Max externals for running PyTorch neural synthesis models in realtime/offline.
Models are exported from PyTorch with ExecuTorch and run inside Max with hardware acceleration on CPU / GPU / ANE (Apple Neural Engine).

This package has two families of Max objects:

Live models: streaming realtime DSP models (e.g. neural vocoder, neural codecs...):

object use it for
neural.live~ a single model instance on one audio stream
mc.neural.live~ the same model broadcast across the channels of an mc signal
mcs.neural.live~ a fixed batch of streams processed in one pass (takes a batch-size argument)

Generative models — one-shot offline generators (e.g. latent-diffusion text-to-audio, audio-to-audio):

object use it for
neural.gen~ run a generative model and write the output into a buffer~

Utility:

object use it for
neural.tokenizer turn a text prompt into token ids and attention mask
neural.gaussianize map uniform jit.noise to Gaussian noise

Supported models:

  • [Live] RAVE (Realtime Audio Variational autoEncoder)
  • [Gen] Stable Audio 3 (text-to-audio, audio-to-audio)
  • [Gen] CodiCodec-Flow

Note: Currently only available for MaxMSP on Apple Silicon, macOS. For Windows/CUDA, it's on the todo list.

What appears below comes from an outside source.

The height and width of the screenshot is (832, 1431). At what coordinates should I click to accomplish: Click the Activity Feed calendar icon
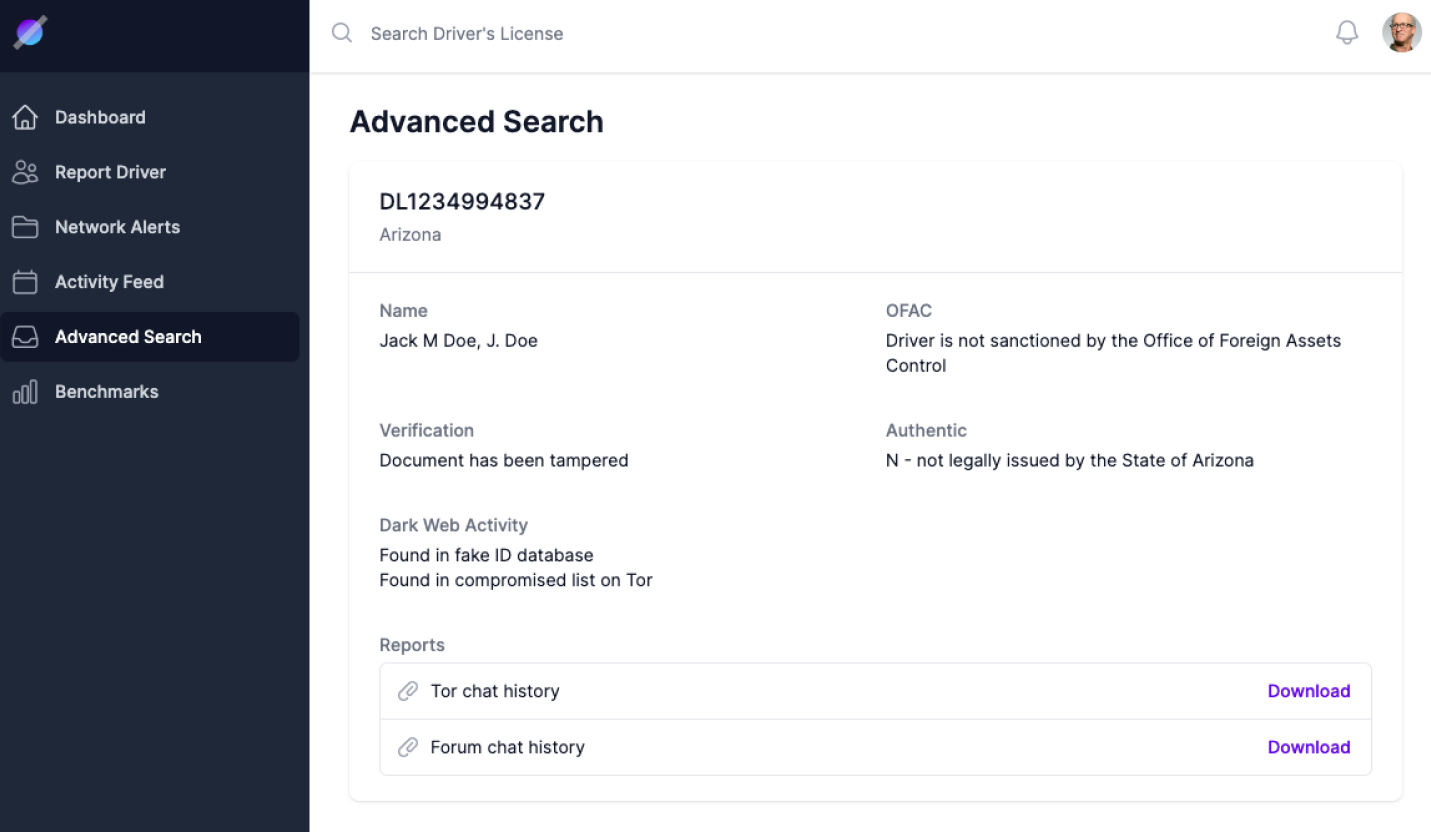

Acknowledgement: neural.live~ and its mc, mcs variants reused an extensive amount of code from nn~, migrated from TorchScript/libtorch to more modern ExecuTorch. nn~ is the work by Antoine Caillon & Axel Chemla--Romeu-Santos (acids-ircam), licensed CC BY-NC 4.0.

How It Works

  • Export: Export a PyTorch neural audio model using ExecuTorch, with a target hardware backend (see below). This results in a .pte (the runnable ExecuTorch program + weights) file.
  • Config: Create a .json sidecar that details inlet/outlet, ratio, attributes, condition shapes, etc.
  • Load: Hand neural.live~ / neural.gen~ the .pte and .json files in Max.

Supported back-ends (chosen when exporting the model):

  • Core ML — Leverage Apple Neural Engine (ANE) for hardware acceleration. Needs macOS 15+ at runtime.
  • MLX — Apple-Silicon GPU; Good for one-shot / buffer processing.
  • XNNPACK — CPU inference with optimized kernels.
  • portable — plain, unoptimized C++ kernels, maximum compatibility
  • CUDA - Windows CUDA in progress

Install the externals

Download the pre-released externals. To install:

  1. Unzip and copy the neural_tilde folder into your Max Packages folder, e.g. ~/Documents/Max 9/Packages/.
  2. Restart Max. The streaming objects (neural.live~, mc.neural.live~, mcs.neural.live~) and the generative objects (neural.gen~, neural.tokenizer) are now available.

If macOS quarantines the externals (objects fail to instantiate), clear the quarantine flag or ad-hoc re-sign them. In Terminal, type:

cd ~/Documents/Max\ 9/Packages/neural_tilde
xattr -dr com.apple.quarantine externals/*.mxo
# or:  codesign --force --deep -s - externals/*.mxo

Use a pretrained model

Make sure to add your model's path in Max: The .pte and its .json should have the same filename. Put them together in a folder. In Max, open "Options/File Preferences", click "Add Path" on the bottom left corner, add your model's folder. In Max, create an external using:

[neural.live~ mymodel forward]

APIs:

  • Arguments: neural.live~ <model.pte> <method> [buffer size]. The method defaults to forward; an autoencoder might expose encode / decode instead (one object per method). The .pte extension is optional.

  • Inlets / outlets are created from the sidecar labels — one signal inlet per input channel, one signal outlet per output channel.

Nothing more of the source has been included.